> To do: In the structured bindings report below, turn the paragraph beginning "On the next line the value of r" into a short bulleted list that keeps its main facts.

C++17 structured bindings in the Clang Static Analyzer

Google Summer of Code 2022 @ LLVM Compiler Infrastructure

Dániel Domján Eötvös Loránd University, Hungary
Commits on GitHub | Revisions on Phabricator

Motivation

In modern C++ projects it's common to use structured bindings to make the code more readable and easier to maintain. They allow developers to bind specified names, also referred to as identifiers to underlying fields or elements of a given initializer. For example:

Color color_instance{176, 183, 187};
auto [r, g, b] = color_instance;
uint8_t red = r;

The structured binding declaration can be seen on the second line, where r, g and b are the specified names or identifiers, and color_instance is the initializer. r, g and b are bound to 176, 183 and 187 respectively.

On the next line the value of r is assigned to red, so the value of red is 176, however the Clang Static Analyzer was not aware of that prior to this project due to the lack of support for structured bindings. Since the analyzer didn't know what r is, in some cases it falsely reported a warning about assigning an uninitialized value, as it happened in #42387.

> Raw records:

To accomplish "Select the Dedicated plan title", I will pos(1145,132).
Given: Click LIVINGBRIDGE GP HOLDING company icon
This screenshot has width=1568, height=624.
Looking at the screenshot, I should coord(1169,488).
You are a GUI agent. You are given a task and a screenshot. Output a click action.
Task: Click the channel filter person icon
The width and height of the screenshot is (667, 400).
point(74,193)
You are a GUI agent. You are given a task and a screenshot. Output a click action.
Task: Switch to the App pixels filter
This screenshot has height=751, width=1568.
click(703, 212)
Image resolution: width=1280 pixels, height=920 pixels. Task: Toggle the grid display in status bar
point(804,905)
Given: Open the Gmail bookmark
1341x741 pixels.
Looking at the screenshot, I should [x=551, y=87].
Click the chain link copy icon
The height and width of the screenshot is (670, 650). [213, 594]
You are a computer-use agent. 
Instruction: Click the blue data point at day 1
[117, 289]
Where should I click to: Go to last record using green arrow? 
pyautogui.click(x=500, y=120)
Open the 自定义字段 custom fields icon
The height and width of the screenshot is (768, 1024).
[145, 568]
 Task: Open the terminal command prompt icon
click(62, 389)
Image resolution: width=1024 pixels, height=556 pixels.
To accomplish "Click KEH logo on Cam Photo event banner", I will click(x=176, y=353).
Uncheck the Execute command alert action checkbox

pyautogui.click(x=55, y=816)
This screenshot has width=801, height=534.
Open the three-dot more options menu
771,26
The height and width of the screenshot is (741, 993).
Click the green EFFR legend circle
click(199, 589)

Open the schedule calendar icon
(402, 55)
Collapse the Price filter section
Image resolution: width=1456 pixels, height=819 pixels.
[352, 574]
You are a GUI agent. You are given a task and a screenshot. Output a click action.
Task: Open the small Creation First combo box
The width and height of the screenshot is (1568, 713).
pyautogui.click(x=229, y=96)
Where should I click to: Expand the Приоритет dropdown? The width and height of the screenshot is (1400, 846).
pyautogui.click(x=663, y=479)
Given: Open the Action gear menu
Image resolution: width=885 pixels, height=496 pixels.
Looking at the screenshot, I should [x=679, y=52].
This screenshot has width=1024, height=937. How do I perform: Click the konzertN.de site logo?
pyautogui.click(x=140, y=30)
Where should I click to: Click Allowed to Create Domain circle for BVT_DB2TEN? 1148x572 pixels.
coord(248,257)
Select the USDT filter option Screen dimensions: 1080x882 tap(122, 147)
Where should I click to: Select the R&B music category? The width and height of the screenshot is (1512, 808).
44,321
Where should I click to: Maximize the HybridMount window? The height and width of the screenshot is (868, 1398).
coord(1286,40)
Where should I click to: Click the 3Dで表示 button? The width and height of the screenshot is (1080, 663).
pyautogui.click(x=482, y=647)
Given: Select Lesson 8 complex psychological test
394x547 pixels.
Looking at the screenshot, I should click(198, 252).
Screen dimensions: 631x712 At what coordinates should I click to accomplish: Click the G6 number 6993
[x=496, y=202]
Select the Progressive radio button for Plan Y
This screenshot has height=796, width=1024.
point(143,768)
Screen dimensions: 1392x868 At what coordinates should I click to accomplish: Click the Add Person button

> The result:
- The line after the declaration assigns r to red, so red holds 176.
- Before this project, the Clang Static Analyzer did not know this because it lacked support for structured bindings.
- Since it did not know what r was, it sometimes falsely warned about assigning an uninitialized value, as in #42387.